However, where things go wrong in this discussion is the people who make
complaining their profession. Surely you can think of some textbook examples
of this. If you as a society conform to these people, the stock is not
finished. Then there comes the next problem and the next, and so on and so
forth.

Part of the population, often a minority, is very much in favor of this.
Another part of the population feels attacked by this and will resist
strongly. The rest will be somewhere in between, but what is almost always the
case is that these kinds of discussions lead to divisions within society.
Division is often accompanied by strong emotions and strong opinions, which in
turn leads to hateful behavior against each other. That often expresses itself
in racism.

And in principle that is not necessarily an insurmountable problem, provided
there is enough interest in change. But there we come back to the point that
many professional activists will never be good enough. Of course, it cannot be
the case that all aspects of a culture and a country must be fully adapted.
Certainly not at the expense of cohesion within society, with all the negative
consequences that entails.

What you get now is that everything, irrelevant and unnecessary, that can be
classified as politically correct, is allowed. In fact, a critical view of the
whole situation is immediately perceived as incorrect and racist. You now have
the choice of fully conforming to this politically correct thinking and
action, or you may experience serious negative consequences. Then I am talking
about dismissal or a completely destroyed reputation. If you are also a white
person, the consequences are only greater.

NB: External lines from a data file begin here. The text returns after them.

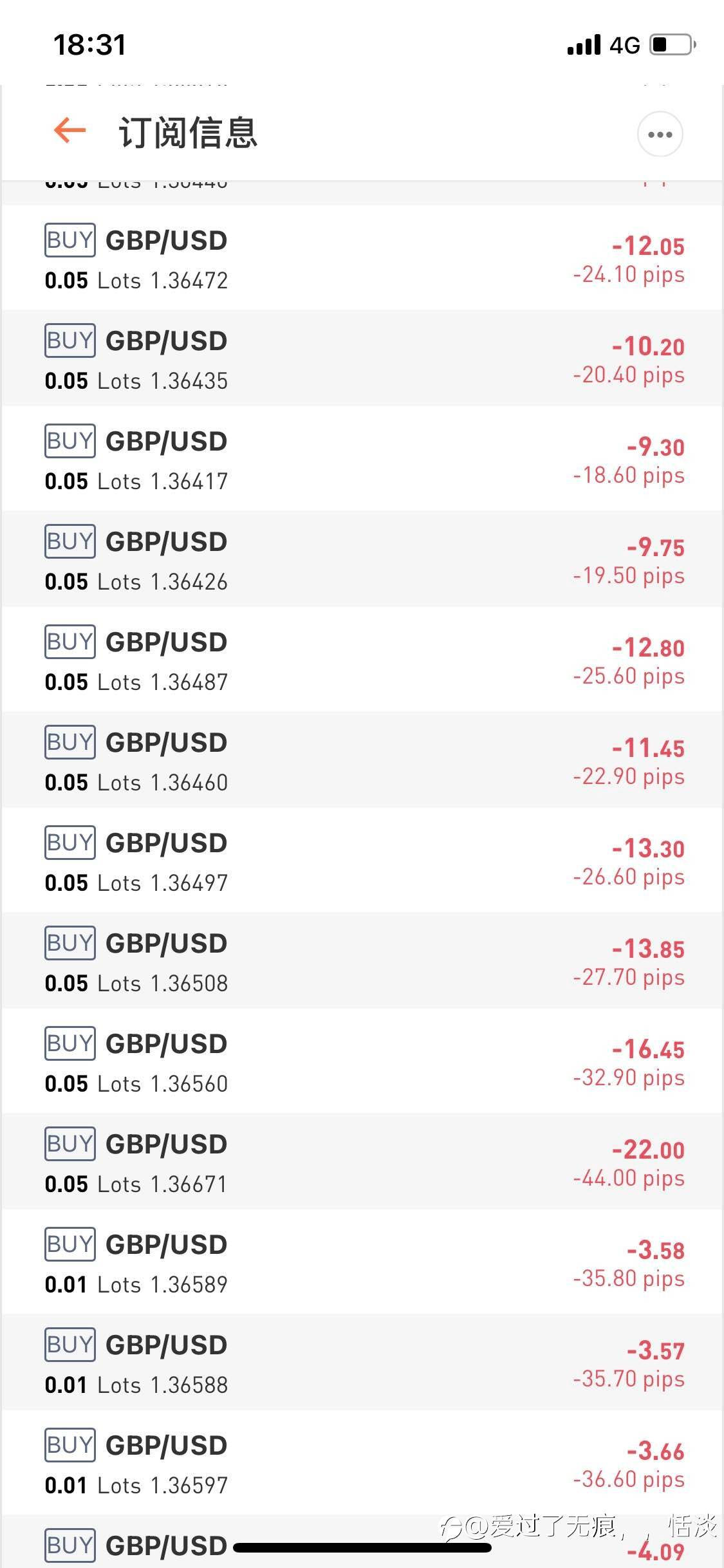724x1568 pixels.
Task: Tap BUY badge on 1.36589 order
Action: pyautogui.click(x=70, y=1244)
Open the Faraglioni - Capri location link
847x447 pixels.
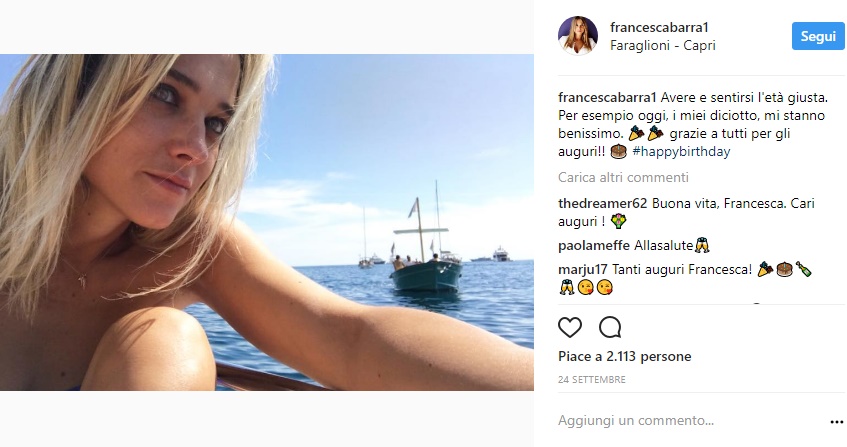click(663, 45)
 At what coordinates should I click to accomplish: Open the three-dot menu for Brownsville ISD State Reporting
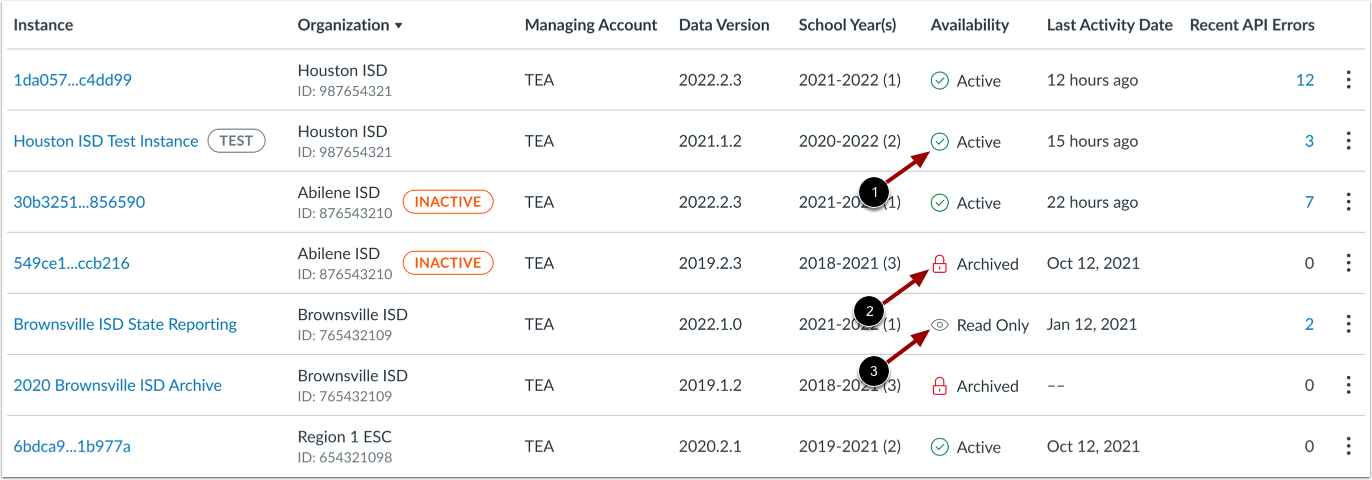click(1348, 324)
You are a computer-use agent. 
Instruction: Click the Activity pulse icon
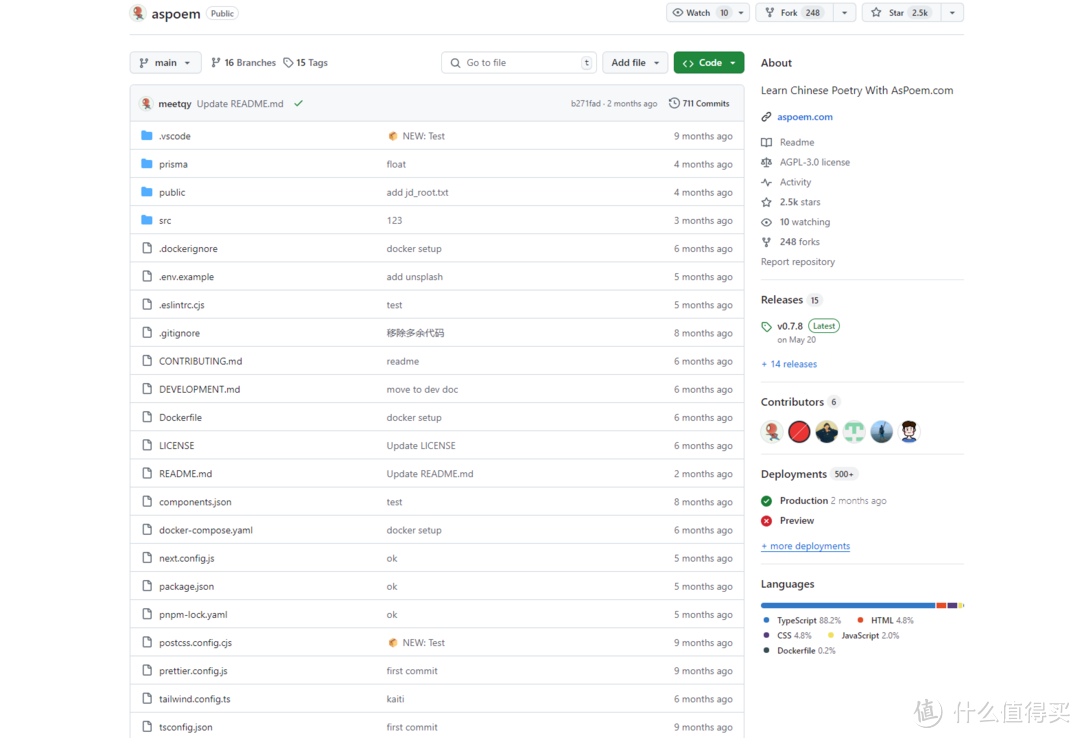point(767,182)
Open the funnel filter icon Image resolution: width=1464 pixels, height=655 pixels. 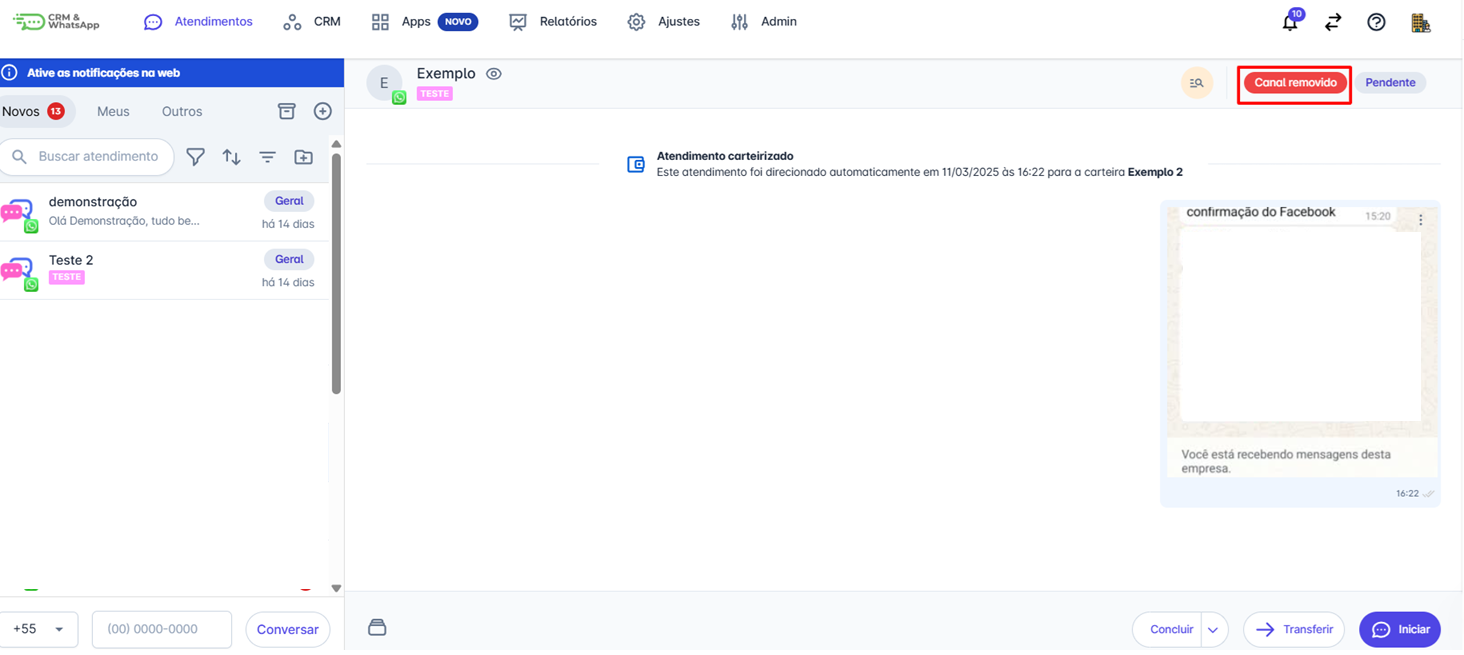click(x=196, y=157)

And that is why I talked about classic racism in the beginning of my speech.
Racism unfortunately also takes place the other way. A colored person may as
well be a racist and a white person may as well be a victim of racism. What is
completely ridiculous, however, is that there seem to be many people who
believe that racism can exist exclusively with a colored person as its victim.

Anyway, what I mainly want to go to, is that we should take a critical look at
abuses within our society, but certainly not lose sight of reality. We need to
live together more and better and not just get further away from each other.
That also means that you sometimes have to be able to say: "now it is enough",
"this is going too far". And that you will not then be called Hitler.

If you tell your partner you love him or her every 10 minutes, it will lose
value. It is no different in this matter.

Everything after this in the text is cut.